Watermelon contains L-citrulline, an amino acid that your body converts into nitric oxide, similar to the nitrate pathway in beets. One liter of unpasteurized watermelon juice provides about 2.33 grams of L-citrulline. This improved blood flow may help clear inflammatory byproducts from sore muscles more quickly. Watermelon also provides natural sugars that help replenish glycogen stores after exercise, making it a practical post-workout snack that serves double duty.

Coffee

Caffeine has a surprisingly strong effect on muscle pain. One study published in The Journal of Pain found that caffeine reduced muscle soreness intensity by 48% during maximal contractions and 26% during moderate-effort movements. That’s a larger effect than many over-the-counter pain relievers achieve in similar studies. The mechanism appears to involve caffeine blocking adenosine receptors, which play a role in pain signaling.

A standard cup or two of coffee provides enough caffeine to produce this effect.

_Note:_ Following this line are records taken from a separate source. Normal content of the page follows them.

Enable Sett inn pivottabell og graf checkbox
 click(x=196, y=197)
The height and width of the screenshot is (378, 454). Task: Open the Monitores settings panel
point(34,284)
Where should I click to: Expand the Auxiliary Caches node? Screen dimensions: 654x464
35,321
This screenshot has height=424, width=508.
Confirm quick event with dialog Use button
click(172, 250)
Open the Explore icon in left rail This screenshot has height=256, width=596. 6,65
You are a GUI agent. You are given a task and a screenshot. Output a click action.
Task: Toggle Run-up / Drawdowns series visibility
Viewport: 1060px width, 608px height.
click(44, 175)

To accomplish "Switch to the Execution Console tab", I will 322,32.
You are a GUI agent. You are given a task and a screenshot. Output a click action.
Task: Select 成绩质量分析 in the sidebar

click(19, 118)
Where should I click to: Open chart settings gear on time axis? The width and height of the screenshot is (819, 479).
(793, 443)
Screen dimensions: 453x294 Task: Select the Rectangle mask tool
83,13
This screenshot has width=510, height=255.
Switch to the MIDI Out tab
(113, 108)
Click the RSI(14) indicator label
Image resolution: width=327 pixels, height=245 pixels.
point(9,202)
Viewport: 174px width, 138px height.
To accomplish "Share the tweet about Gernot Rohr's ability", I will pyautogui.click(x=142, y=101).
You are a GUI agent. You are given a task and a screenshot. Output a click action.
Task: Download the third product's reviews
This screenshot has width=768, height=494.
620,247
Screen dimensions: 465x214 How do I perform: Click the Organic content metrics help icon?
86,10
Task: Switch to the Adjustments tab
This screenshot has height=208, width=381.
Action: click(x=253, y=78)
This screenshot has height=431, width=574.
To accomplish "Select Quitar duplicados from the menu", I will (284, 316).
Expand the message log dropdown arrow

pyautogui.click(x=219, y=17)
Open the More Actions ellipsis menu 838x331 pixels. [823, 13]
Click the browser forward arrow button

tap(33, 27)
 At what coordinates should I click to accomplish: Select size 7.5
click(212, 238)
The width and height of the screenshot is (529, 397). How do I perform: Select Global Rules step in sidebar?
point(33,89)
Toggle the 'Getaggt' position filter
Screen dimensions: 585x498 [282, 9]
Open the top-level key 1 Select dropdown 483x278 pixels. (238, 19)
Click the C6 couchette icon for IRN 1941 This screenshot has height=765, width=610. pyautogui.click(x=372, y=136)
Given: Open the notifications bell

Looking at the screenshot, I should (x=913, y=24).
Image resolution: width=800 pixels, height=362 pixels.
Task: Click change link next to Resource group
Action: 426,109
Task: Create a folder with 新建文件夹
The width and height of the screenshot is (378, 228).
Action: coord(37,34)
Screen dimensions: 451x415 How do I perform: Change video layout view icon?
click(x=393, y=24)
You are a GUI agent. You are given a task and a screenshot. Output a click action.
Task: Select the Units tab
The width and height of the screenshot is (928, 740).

If you already drink coffee, having a cup before your workout or the morning after a hard session may noticeably take the edge off next-day soreness.

Putting It Together

No single food is a magic fix, but combining several of these options into your regular eating pattern creates a cumulative anti-inflammatory, muscle-repairing effect. A practical post-workout meal might include salmon over a bed of arugula and roasted beets, with a side of tart cherry juice. A recovery smoothie could blend watermelon, frozen berries, Greek yogurt, and fresh ginger. The most important principle is consistency: most of these foods show their strongest benefits when consumed regularly in the days surrounding hard exercise, not as a one-time intervention after the soreness has already set in.